I hit on a new general scheme for structuring programming tools and languages
that doesn't use parsing, and I'd love to try building a language and editor
on it. I've seen other people working on these syntax-free, no parsing
schemes, but I've yet to see one whose fundamental structure is simple enough
to be captured by a simple diagram, or just a few sentences; and that's what
I'm lookin' at here, which leaves me endlessly curious about the potential
significance of this thing (including the potential for its significance to be
nothing!)—but I haven't had a chance yet to give it a real test.

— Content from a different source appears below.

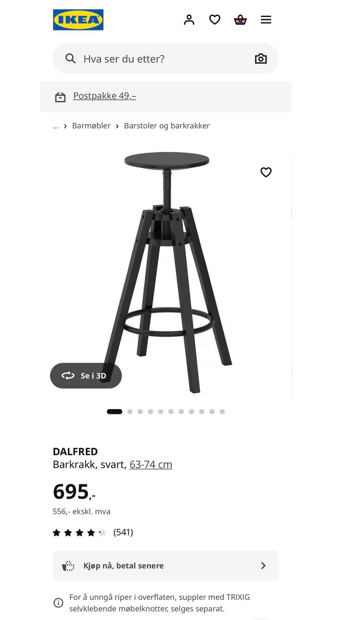This screenshot has width=364, height=620.
Task: Click the package box icon beside Postpakke
Action: click(x=60, y=97)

So if I had the resources I'd do a bunch of iterations on it—likely with ~10
teams working on parallel iterations if I had 100 people. Actually, I'd start
with just one team of 10 working on it, and if it continued looking promising
after the first iteration, and add more teams in proportion to the perceived
promise. Meanwhile, I've got plenty other (over)ambitious projects I'd like to
have help with :)

------
ericjang
Auction the team as a resource to the highest bidder. I'm not positioned to
deploy this resource effectively, so I'm likely to benefit most by trading it
to a buyer who can't convert money into talent fast enough.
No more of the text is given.